_WHAT YOU WILL DO:_
Render the items from the line with "Open the notifications bell icon" to the line with "click(x=1542, y=21)" as a JSON list of strings, one string per line, skipping blank lines and leaving out the pictures.
-------- MATERIAL TO PROCESS --------
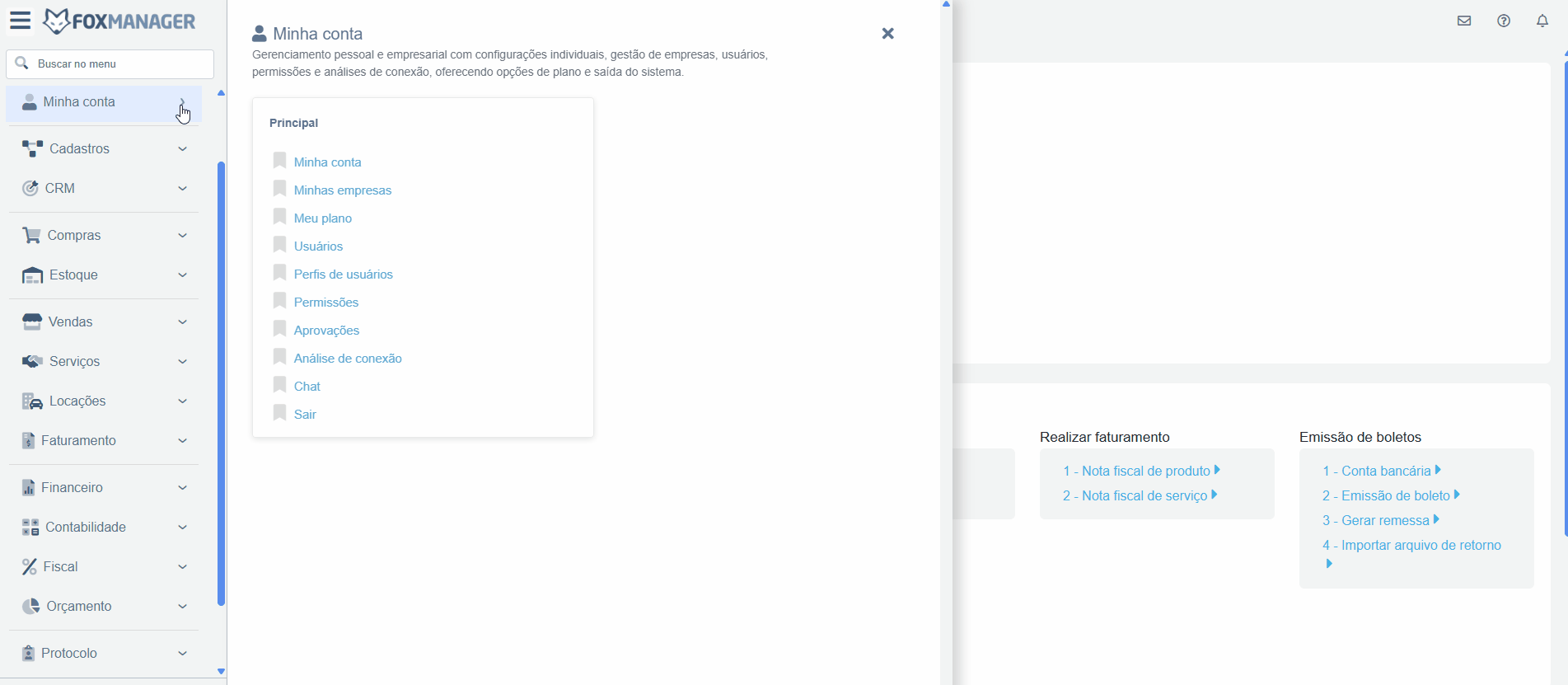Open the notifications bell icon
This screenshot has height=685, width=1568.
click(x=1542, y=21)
--------
-------- MATERIAL TO PROCESS --------
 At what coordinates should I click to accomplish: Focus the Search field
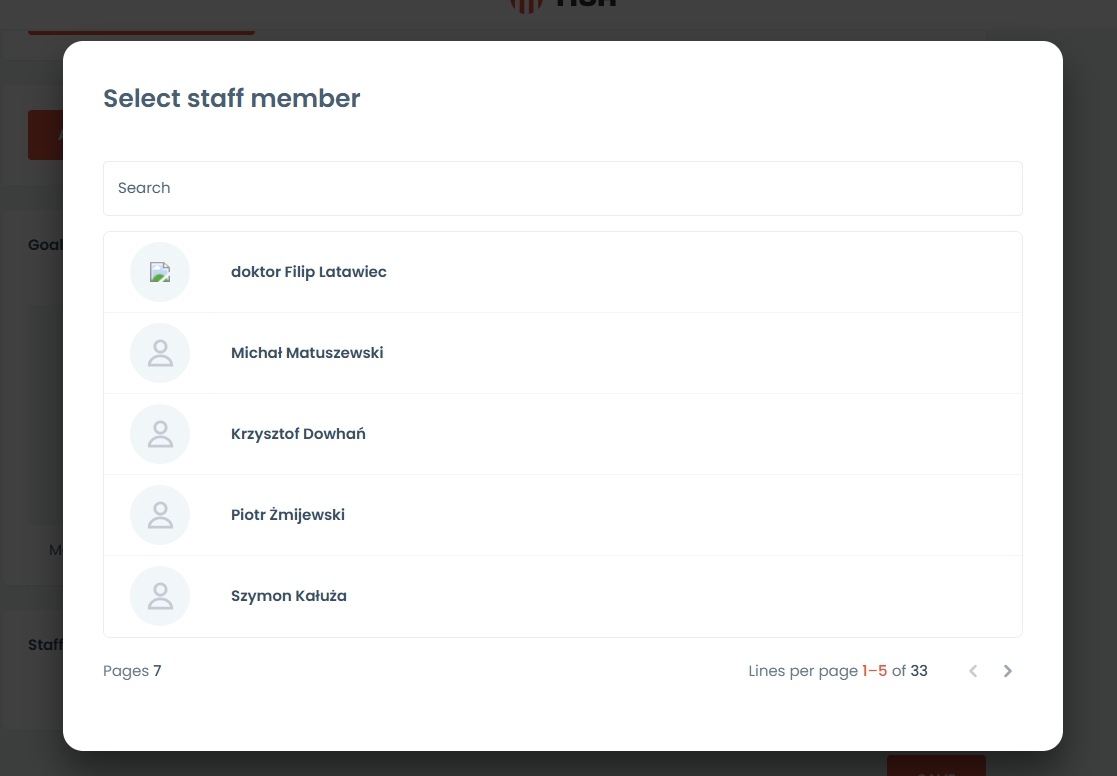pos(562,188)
--------
_ANSWER:_
[
  "Open the notifications bell icon",
  "This screenshot has height=685, width=1568.",
  "click(x=1542, y=21)"
]